This page lists resources that I have found very helpful in learning R:

Official R Resources

  • The R Project home page.  You will find official documentation, links to download all versions of R, information about the R contributors and foundation, and much more.
  • The R Journal: The refereed journal with research articles introducing new R packages, updates on news and events, and textbook reviews.
  • The home site for the Bioconductor suite of packages aimed at bioinformatics.

Forums and Mailing Lists

  • The official R mailing lists: R-announce, R-packages, R-help, and R-devel.  There are also many other special interest group (SIG) mailing lists as well.
  • Stack Overflow: An innovative Q&A style forum for programming questions.  You can find questions related to R by putting the tag [r] at the end of a search query.
  • Cross Validated: Another Q&A style forum much like Stack Overflow for statisticians, data analysts, data miners, and data visualization experts.  Many questions about R and other statistical packages appear here.

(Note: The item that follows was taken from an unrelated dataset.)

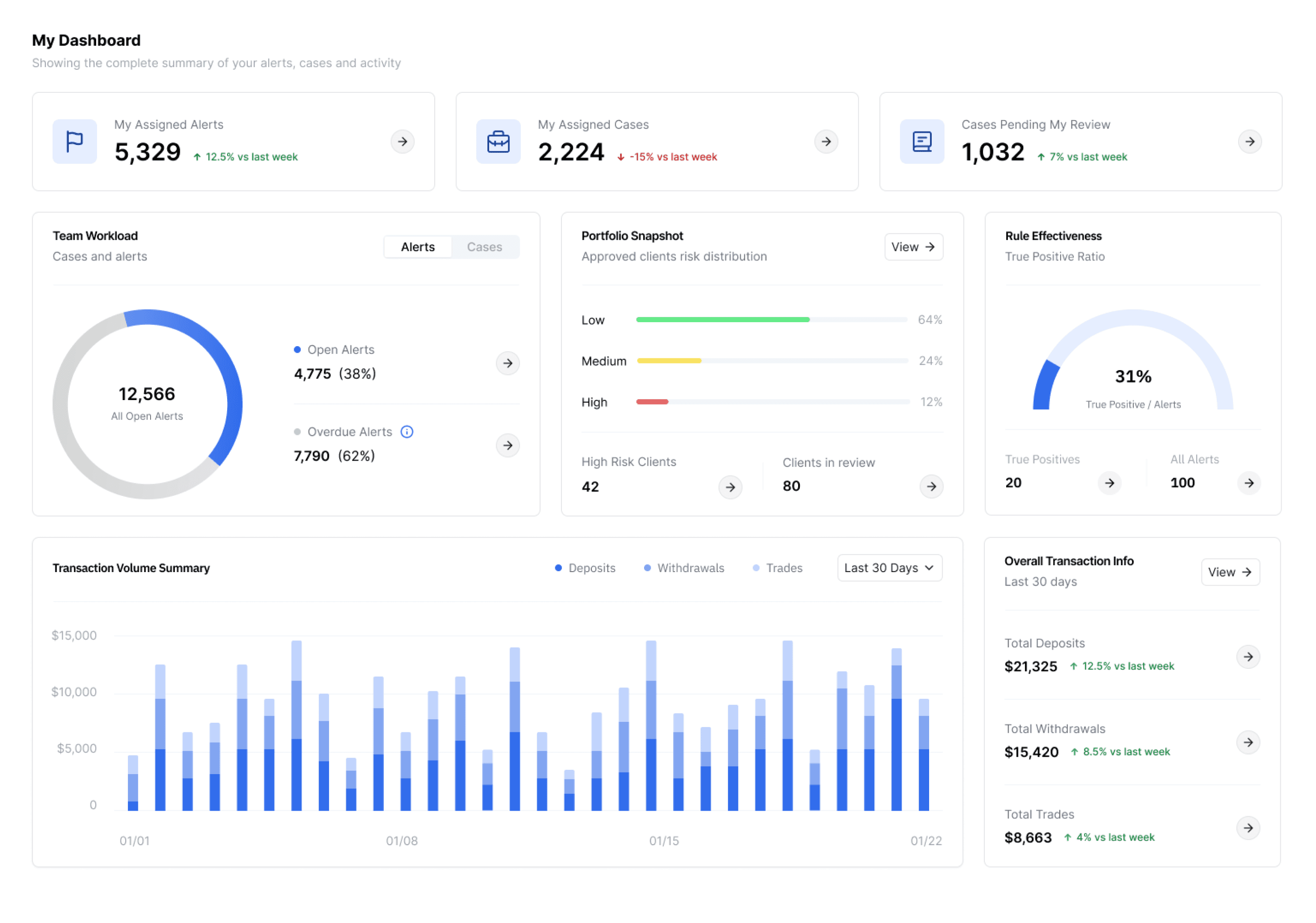
Task: Switch Team Workload to Cases
Action: tap(484, 247)
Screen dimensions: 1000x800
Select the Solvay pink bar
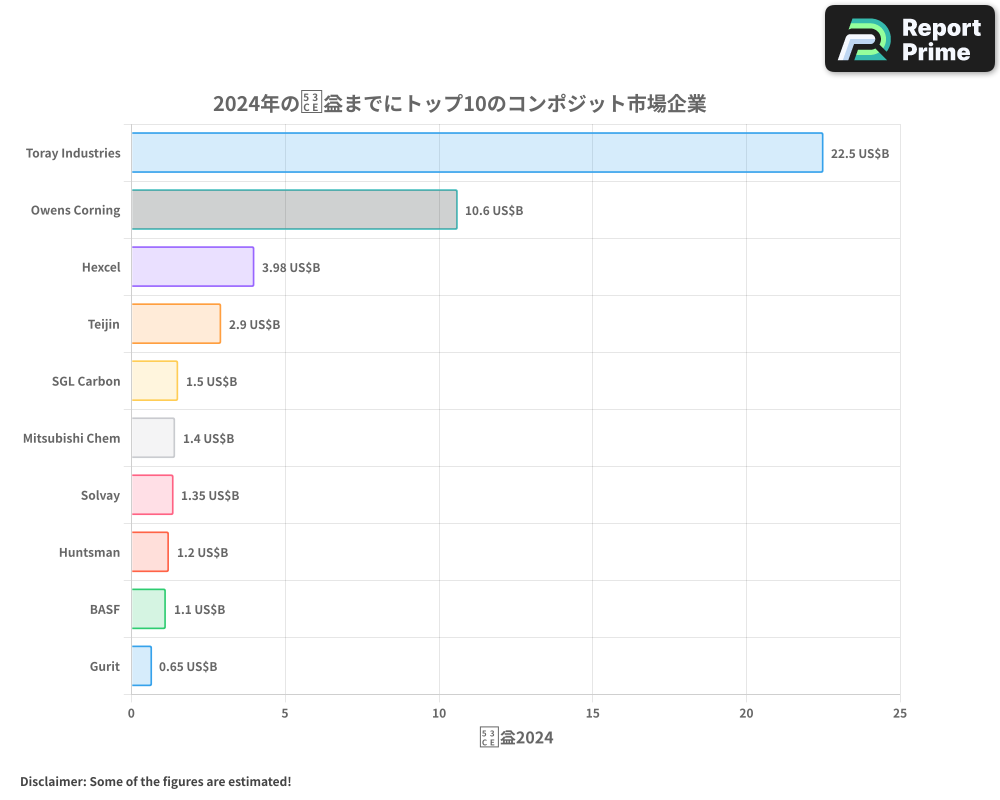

Online References and Tutorials

  • Rseek: The customized search engine created by Sasha Goodman designed specifically for R related queries.  There is also funcionality for adding Rseek to the available search engines inside Firefox and Internet Explorer.
  • Quick-R: Robert Kabacoff’s excellent overview of how to accomplish tasks like importing and managing data, performing basic and some advanced statistical routines, and how to create basic plots within R.  I find myself accessing this site anytime I need a quick refresher of a concept.
  • R Cookbook: A wiki-style tutorial created by Winston Chang with some excellent examples for manipulating data, statistical analyses, and producing graphics.
  • R Programming: A wikibook of many R topics organized by tasks.  Best of all, anyone can contribute their knowledge of R to this wikibook.
  • Robert Muenchen’s companion reference site to his excellent “R for SAS and SPSS Users” textbook.  This site contains example programs for data management, graphics, statistics, and basic R programming among others.  Also contains a nice table showing which SAS, SPSS, and R packages can be used to accomplish a variety of statistical analyses.
  • R Cookbook by Paul Teetor: A well-written example (recipe) based guide through a wide selection of topics that belongs on any R user’s bookshelf.
  • The Art of R Programming by Norman Matloff: An excellent survey of R that is easily accessible to those with more of a computer science background, and not just statistics. If you are looking to improve the way you develop R scripts, this is a must-have in my opinion!
  • R for SAS and SPSS Users by Robert Muenchen: This is arguably the best textbook for new users of R who have experience using SAS or SPSS.  If you want a preview of the text, Robert has a free PDF version from his earlier notes on using R.
  • ggplot2 - Elegant Graphics for Data Analysis by Hadley Wickham: If you want to truly master creating graphics using the ggplot2 package, this reference from the package’s author tells you how to master the unique language and the many configurations available for ggplot2 graphics.